Re: [PATCH][RFC] fix PTRACE_KILL

From: Eric W. Biederman
Date: Fri Aug 27 2021 - 18:06:46 EST


Linus Torvalds <torvalds@xxxxxxxxxxxxxxxxxxxx> writes:

> [ Sorry, this got missed by other stuff in my inbox ]
>
> On Tue, Aug 24, 2021 at 10:12 PM Al Viro <viro@xxxxxxxxxxxxxxxxxx> wrote:
>>
>> The change I'd proposed makes PTRACE_KILL deliver SIGKILL regardless of
>> the target state; yours is arguably what we should've done from the very
>> beginning (what we used to have prior to 0.99pl14 and what all other
>> Unices had been doing all along), but it's a visible change wrt error
>> returns and I don't see any sane way to paper over that part.
>>
>> Linus, what would you prefer? I've no strong preferences here...
>
> Honestly, I have no huge preferences either, simply because this has
> clearly been broken so long that people who care have worked around
> the breakage already, or it just didn't matter enough.

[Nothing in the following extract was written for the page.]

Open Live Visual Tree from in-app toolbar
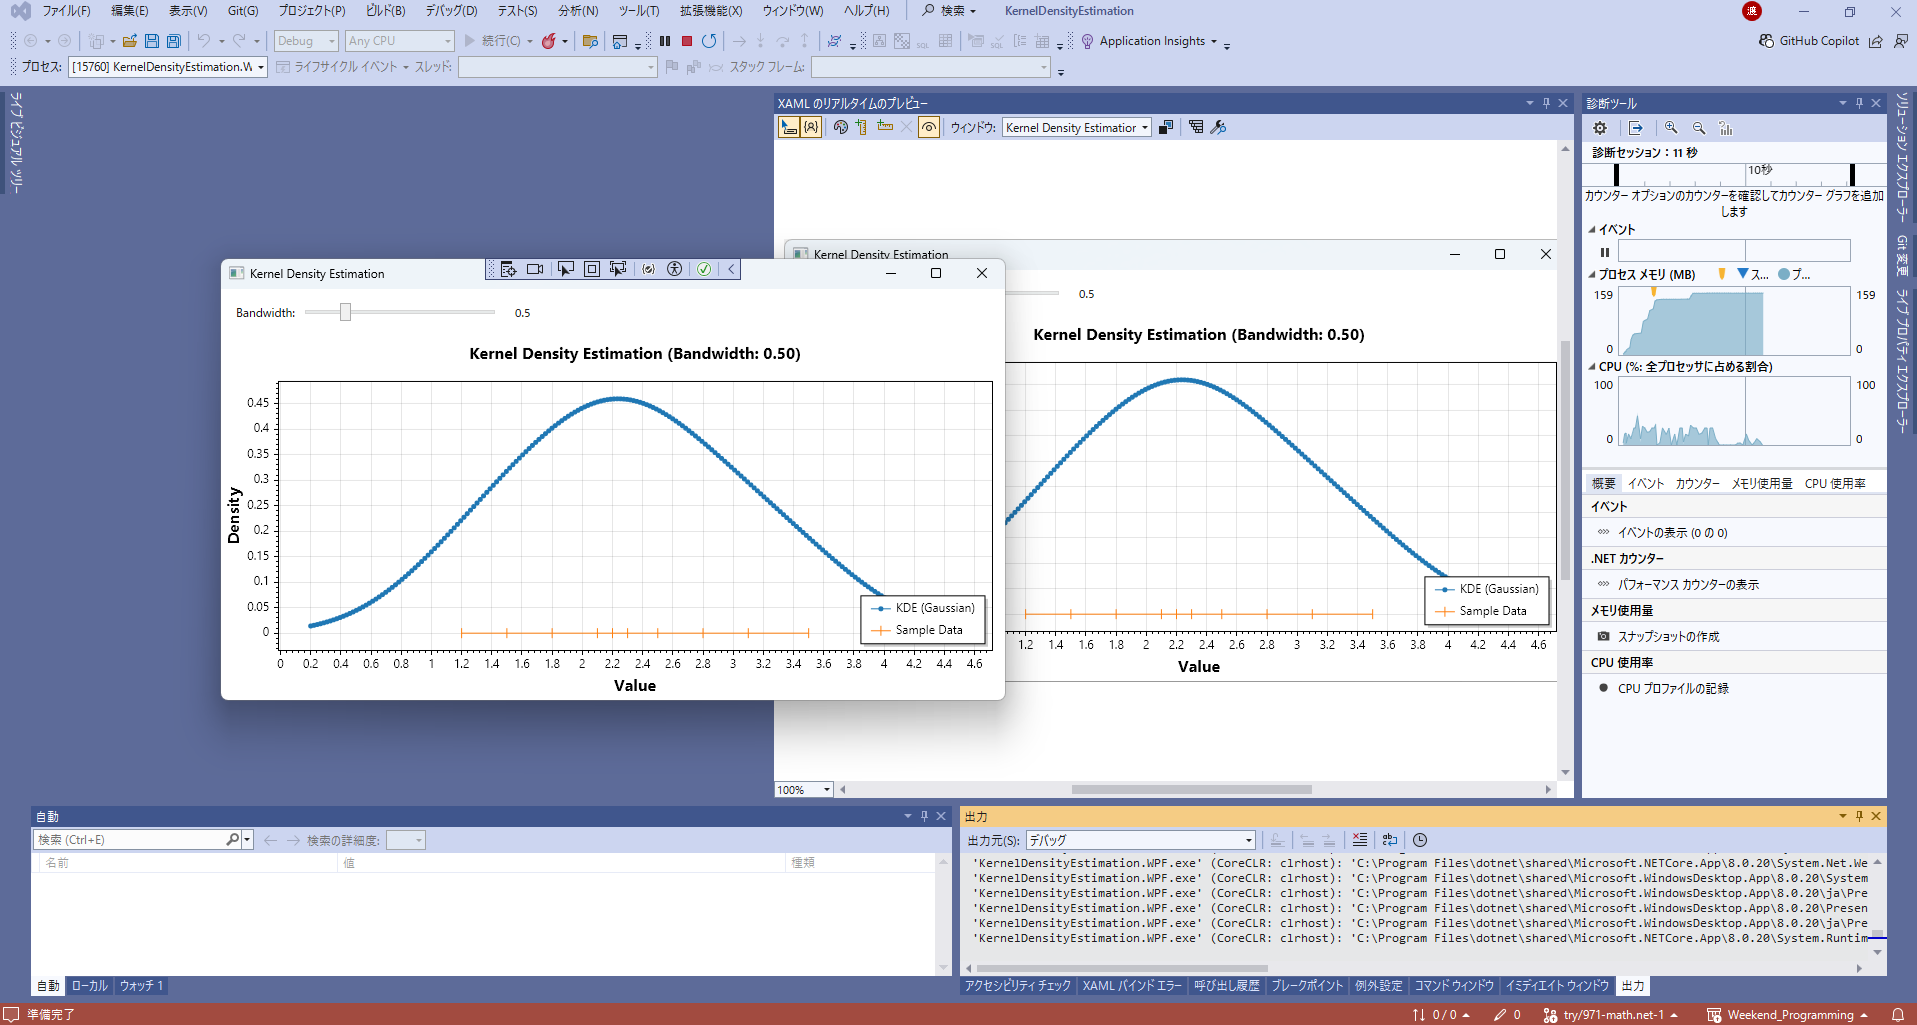Screen dimensions: 1917x1025 click(x=509, y=269)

The two choices are change PTRACE_KILL into:
"kill(SIGKILL)" or "ptrace(PTRACE_CONT, SIGKILL)".

When trying to figure out how userspace understands PTRACE_KILL
today, I have found at least one piece of userspace that
figures the definition of PTRACE_KILL is PTRACE_CONT with the signal
SIGKILL.

Frankly I find that a fair characterization, because except for the
return code when the task is not stopped PTRACE_KILL works exactly
like PTRACE_CONT with signal SIGKILL.

As there are real userspace visible differences between PTRACE_CONT and
kill(SIGKILL) I think we should go with the PTRACE_CONT definition
as that is the least likely to break userspace, and the only thing we
really care about here is making it so that malicious userspace can
not cause the kernel to misbehave.

> I don't think Eric's patch works, because if I read that one right, it
> would actually do that "wait_task_inactive()" which is very much
> against the whole point of PTRACE_KILL. We want to kill the target
> asap, and regardless of where it is stuck.

It will do wait_task_inactive in one of the cases where PTRACE_KILL is
broken today. But since the cost of a wait_task_inactive looks very
much like the cost of a spin_lock I don't see the problem. The code in
ptrace_check_attach already waits on several other spin locks.

The code in ptrace_attach verifies that the target task in in state
TASK_TRACED. Which means that the target task is in ptrace_stop
and has already done "set_special_state(TASK_TRACED)". At that point
there are two possibilities. Either the target task will have
reached freezable_schedule in ptrace_stop and wait_task_inactive won't
block at all, or wait_task_inactive will need to spin waiting for
the target task to reach freezable_schedule.

There is nothing in ptrace_stop that can sleep as all of the work
happens under a spin lock so the worst case wait in wait_task_inactive
should be quite short.


All of that said it is probably worth adding to my patch the logic so
that when ptrace_freeze_traced fails or wait_task_inactive fails the
code bails out immediately and returns 0 instead of -ESRCH. Just to
avoid any userspace behavioral differences in PTRACE_KILL. So we don't
even need to consider regressions.

Eric